Omni-scale Learning-based Sequential Decision Framework for Order Fulfillment of Tote-handling Robotic Systems

TL;DR

This paper introduces a scalable, learning-based decision framework for tote-handling robots that improves efficiency and generalizes across different system configurations in logistics operations.

Contribution

It presents a novel, unified framework combining optimization and reinforcement learning for order fulfillment in tote-handling robotic systems, outperforming existing heuristics and rule-based methods.

Findings

Achieves near-optimal performance with less than 3.5% optimality gap on small systems.
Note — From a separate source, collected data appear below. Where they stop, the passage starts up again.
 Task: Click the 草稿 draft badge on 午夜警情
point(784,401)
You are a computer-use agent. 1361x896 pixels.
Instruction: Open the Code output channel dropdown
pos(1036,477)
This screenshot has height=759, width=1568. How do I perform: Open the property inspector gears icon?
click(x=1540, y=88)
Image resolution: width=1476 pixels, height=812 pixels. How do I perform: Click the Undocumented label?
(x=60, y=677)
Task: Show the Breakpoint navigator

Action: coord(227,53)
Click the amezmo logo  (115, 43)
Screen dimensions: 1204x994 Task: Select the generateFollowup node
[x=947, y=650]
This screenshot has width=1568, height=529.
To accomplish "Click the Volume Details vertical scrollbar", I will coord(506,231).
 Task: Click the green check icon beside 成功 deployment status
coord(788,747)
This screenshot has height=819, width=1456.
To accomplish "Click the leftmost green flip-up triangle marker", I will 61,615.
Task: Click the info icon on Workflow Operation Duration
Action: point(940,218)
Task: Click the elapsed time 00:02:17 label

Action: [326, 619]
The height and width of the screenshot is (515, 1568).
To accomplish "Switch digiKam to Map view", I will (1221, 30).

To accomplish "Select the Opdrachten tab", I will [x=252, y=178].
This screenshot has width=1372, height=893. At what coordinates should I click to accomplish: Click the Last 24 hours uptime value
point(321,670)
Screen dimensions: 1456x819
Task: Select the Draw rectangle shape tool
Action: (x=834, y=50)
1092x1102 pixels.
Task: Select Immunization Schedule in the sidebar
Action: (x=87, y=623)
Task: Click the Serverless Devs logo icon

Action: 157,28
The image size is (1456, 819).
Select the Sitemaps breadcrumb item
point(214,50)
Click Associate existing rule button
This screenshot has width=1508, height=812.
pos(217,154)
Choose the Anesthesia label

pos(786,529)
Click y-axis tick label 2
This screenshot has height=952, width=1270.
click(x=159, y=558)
Reduces tote movements by 8-12% in large-scale scenarios.

Outperforms state-of-the-art rule-based approaches while maintaining real-time responsiveness.

Abstract

Driven by the rapid expansion of e-commerce and small-batch production, the size of the intralogistics load unit of finished goods, semi-finished goods and raw materials is steadily shrinking. Totes are gradually replacing pallets as the primary handling and storage container. This shift has propelled tote-handling robotic systems to the forefront of automation order fulfillment centers. The order-fulfillment decisions of tote-handling robotic systems share a common order-tote-robot sequential decision-making nature. Existing studies primarily focus on decision mechanisms tailored to particular systems, making it difficult to generalize or transfer them to other contexts. We propose an Omni-scale Learning-based Sequential Decision Framework for Order Fulfillment of Tote-handling Robotic Systems (OLSF-TRS), a generalized and scalable sequential decision framework that combines structured combinatorial optimization with multi-agent reinforcement learning to coordinate order,tote, and robot decisions. On small-scale tote-handling robotic systems, OLSF-TRS achieves near-optimal performance with average optimality gaps below 3.5% across two distinct system configurations. In large-scale scenarios, OLSF-TRS consistently outperforms heuristic baselines across two different system types, reducing total tote movements by 8-12% and over 30% compared to SOTA rule-based approaches, while maintaining real-time responsiveness. These improvements translate into tangible operational benefits, including cost reduction, lower energy consumption, and enhanced throughput stability. The proposed framework delivers an efficient and unified order fulfillment decision-making framework for widely deployed tote-handling robotic systems,supporting high-quality order fulfillment in both e-commerce and industrial logistics sectors.